*Excerpted records:*
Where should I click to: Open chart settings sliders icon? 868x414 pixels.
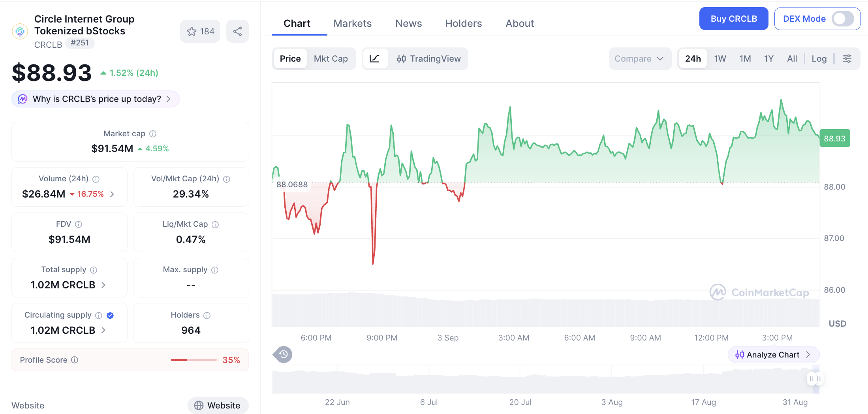coord(847,58)
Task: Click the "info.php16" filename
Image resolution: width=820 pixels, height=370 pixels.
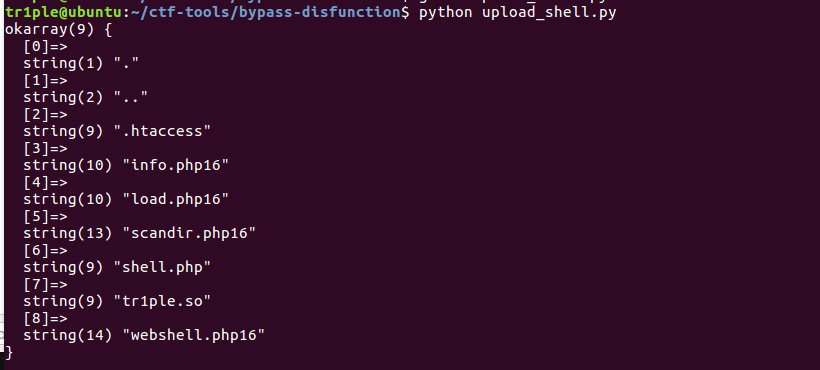Action: pos(176,165)
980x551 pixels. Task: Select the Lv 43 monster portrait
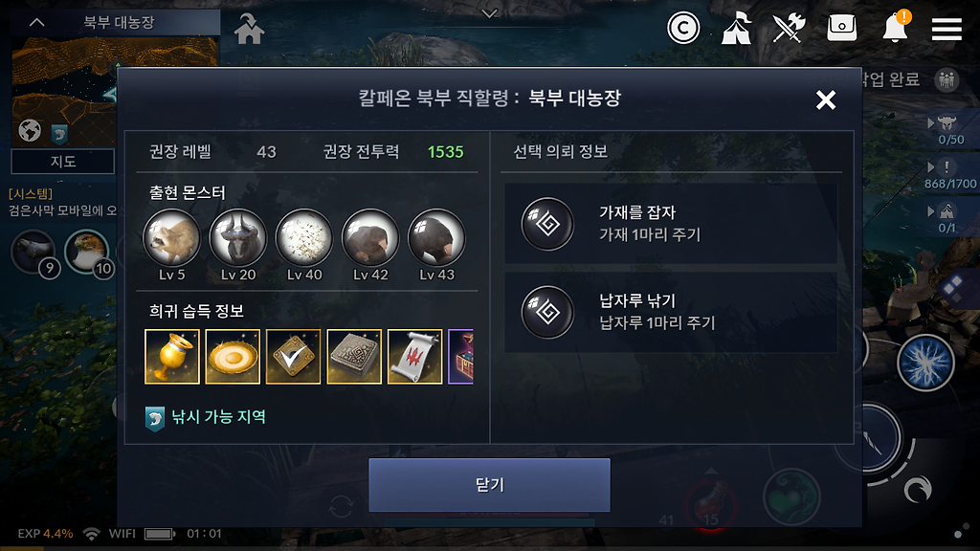[436, 238]

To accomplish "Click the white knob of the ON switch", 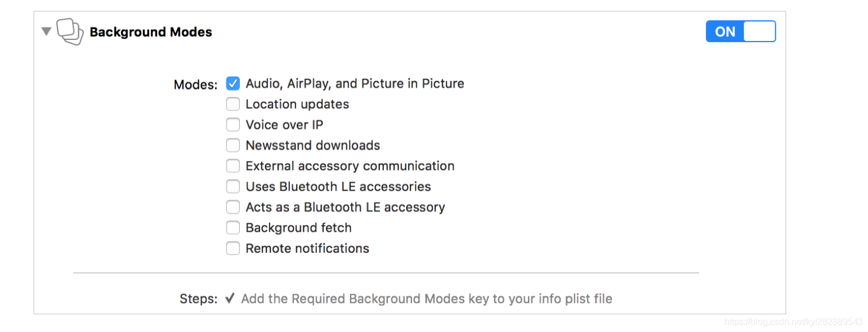I will click(759, 32).
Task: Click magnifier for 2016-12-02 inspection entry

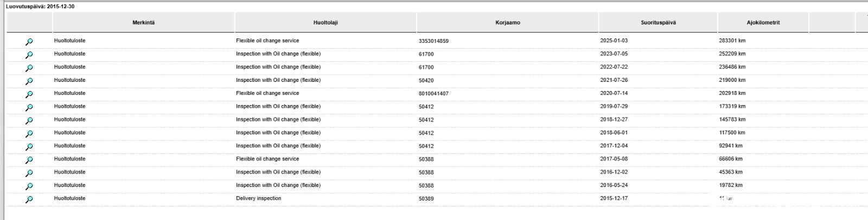Action: coord(29,173)

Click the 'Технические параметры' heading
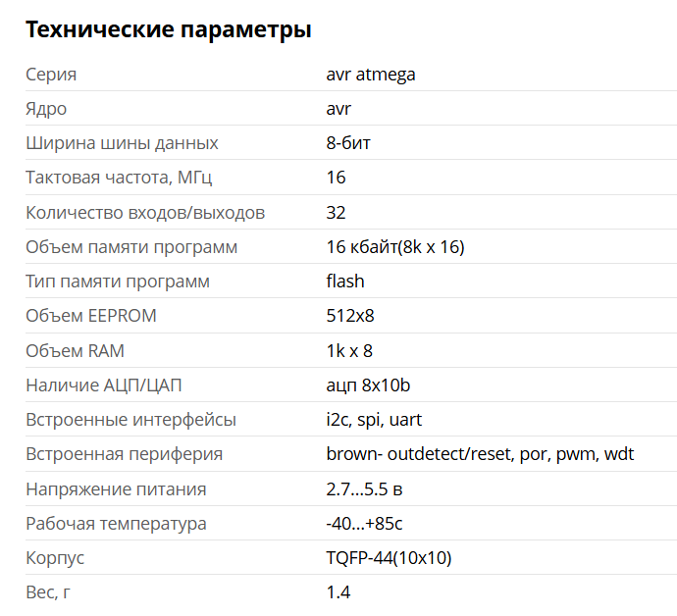169,30
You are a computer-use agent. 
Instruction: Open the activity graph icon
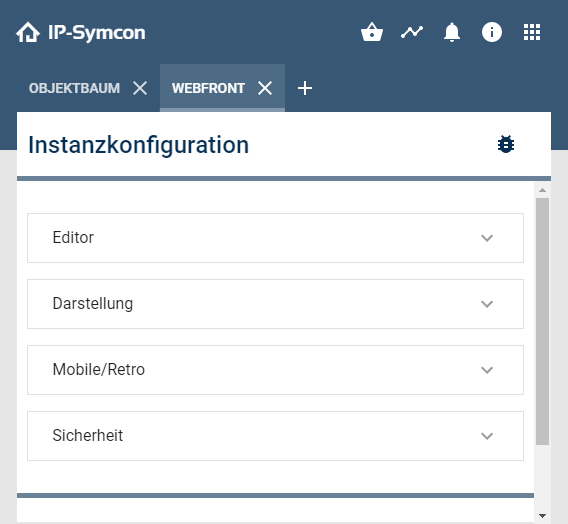tap(412, 32)
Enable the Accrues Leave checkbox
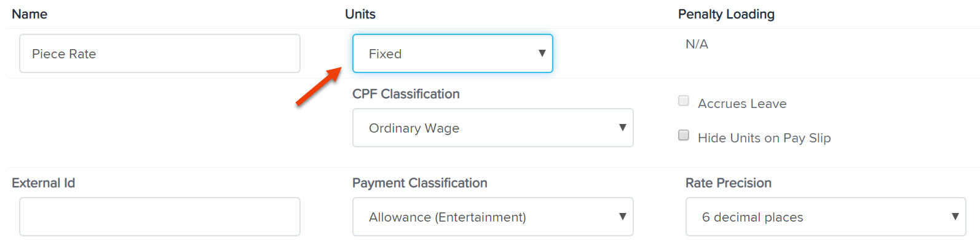This screenshot has width=980, height=240. point(683,101)
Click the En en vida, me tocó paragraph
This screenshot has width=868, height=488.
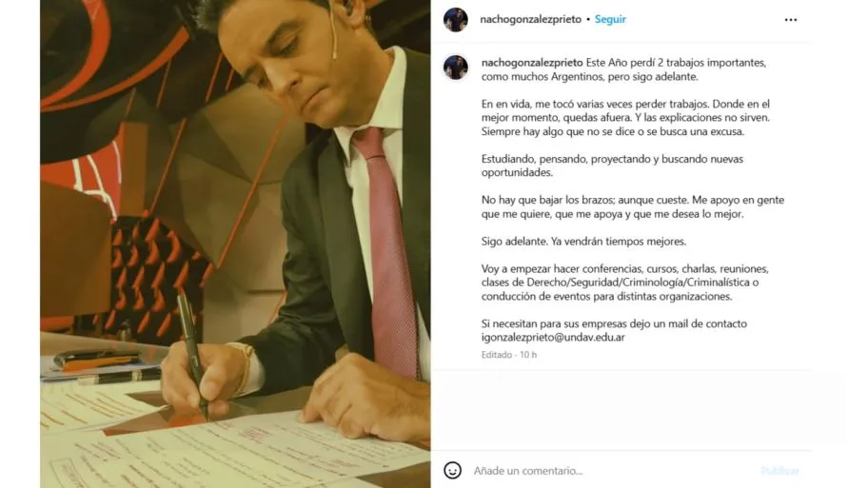click(625, 117)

*Required work:* Which lines run from the one containing "Task: Click magnifier" through the last line of the entries above? Output them exactly, both ends included, with no pictures.

*Result of this exercise:*
Task: Click magnifier for 2016-12-02 inspection entry

Action: coord(29,173)

Click the 'Технические параметры' heading
169,30
You are a computer-use agent. 
Instruction: Open the activity graph icon
tap(412, 32)
Enable the Accrues Leave checkbox
This screenshot has width=980, height=240. point(683,101)
Click the En en vida, me tocó paragraph
This screenshot has width=868, height=488.
click(625, 117)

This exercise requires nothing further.